While online training of undergraduate actors is by no means an ideal, it did create some new perspectives and demonstrated that the limitation, that is the single dimension of the screen invigorated the way we think about live performance of character. Inhibitions students previously experienced in the live studio space were inverted in the online space. In some cases the performing student was less-aware of the audience of their peers and consequently responded more confidently to ideas and direction in the solo and small group classes than they would have done in a face to face class on campus. Means, Bakia, and Murphy (2014) identify nine dimensions in the design of online learning: modality, pacing, student instructor ratio, pedagogy, instructor role online, student role online, online communication synchrony, role of online assessments, and source of feedback. Upon reflection in this emergency remote teaching term I inadvertently considered each of these nine dimensions in my revision of the acting classes. Some of these revisions I have carried over into the return to face to face teaching and learning.

References

Hodges, C., Moore, S., Lockee, B., Trust, T., & Bond, A. (2020). The Difference Between Emergency Remote Teaching and Online Learning. Educause Review. Retrieved from https://medicine.hofstra.edu/pdf/faculty/facdev/facdev-article.pdf

Liem, G. A., & Martin, A. J. (2012). The Motivation and Engagement Scale: Theoretical framework, psychometric properties, and applied yields. Australian Psychologist, 47, 3-13. doi:10.1111/J.17429544.2011.00049.x

Martin, A. J., Mansour, M., Anderson, M., Gibson, R., Liem, G. A. D., & Sudmalis, D. (2013). The role of arts participation in students’ academic and nonacademic outcomes: A longitudinal study of school, home, and community factors. Journal of Educational Psychology, 105(3), 709-727. doi:10.1037/a0032795

Means, B., Bakia, M., & Murphy, R. (2014). Learning Online: What Research Tells Us about Whether, When and How. New York: Routledge.
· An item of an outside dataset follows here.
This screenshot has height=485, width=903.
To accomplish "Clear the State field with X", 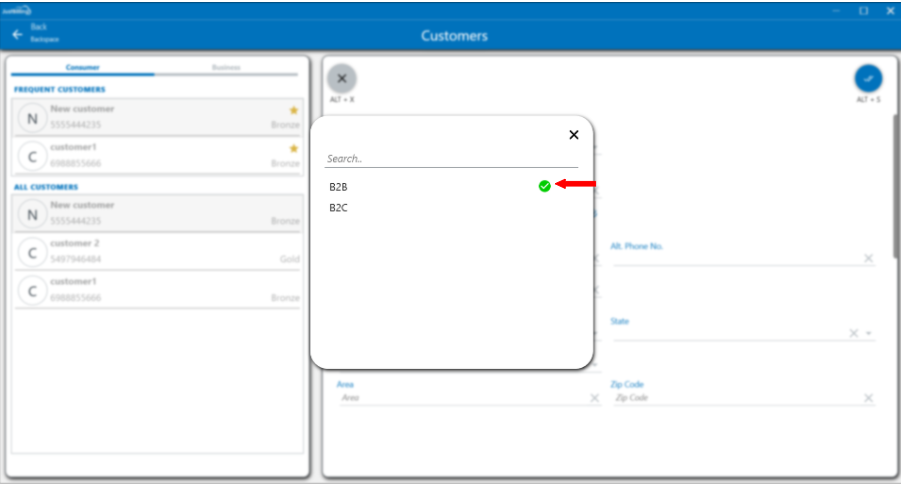I will 853,334.
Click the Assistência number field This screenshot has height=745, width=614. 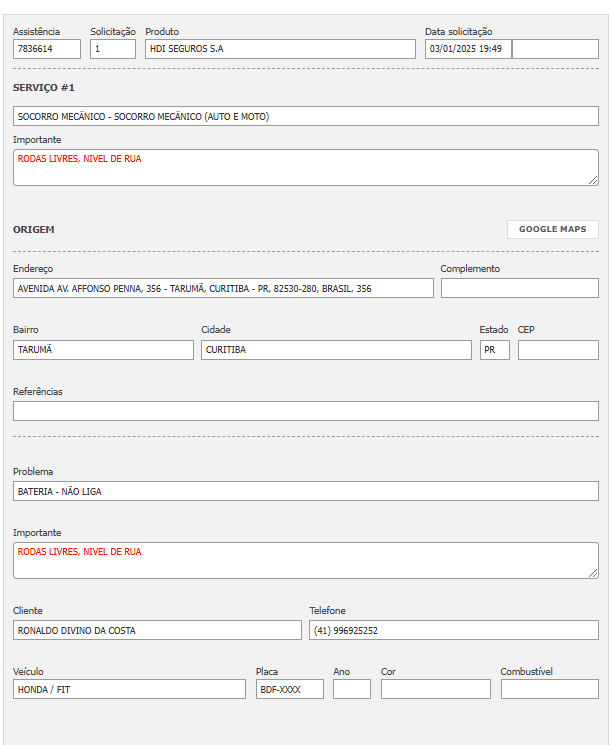click(x=47, y=49)
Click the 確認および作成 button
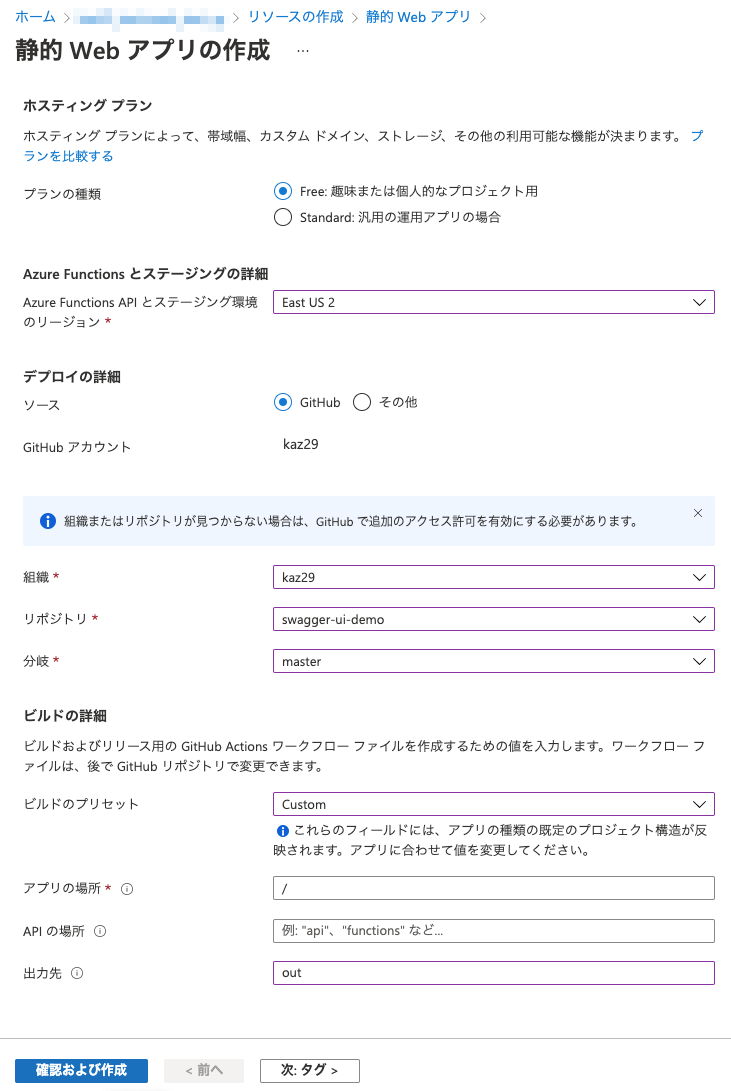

Phelan, L. (2012). Interrogating students’ perceptions of their online learning experiences with Brookfield’s critical incident questionnaire. Distance Education, 33(1), 31-44. doi:10.1080/01587919.2012.667958


Dr Linda Lorenza joined CQU in 2019. Linda is qualitative researcher focussed on the arts, arts education, and applied arts in health and rehabilitation contexts. At Bell Shakespeare she was involved in the Theatrespace longitudinal research study into the influences on young people’s theatre attendance. Her more recent research interests include curriculum change in the arts, the impact of COVID-19 on tertiary performing arts tuition and undergraduate students’ responses to overseas collaborative performance experiences. Linda is Head of Course for the Bachelor of Theatre degree in which she lectures in acting and theatre studies.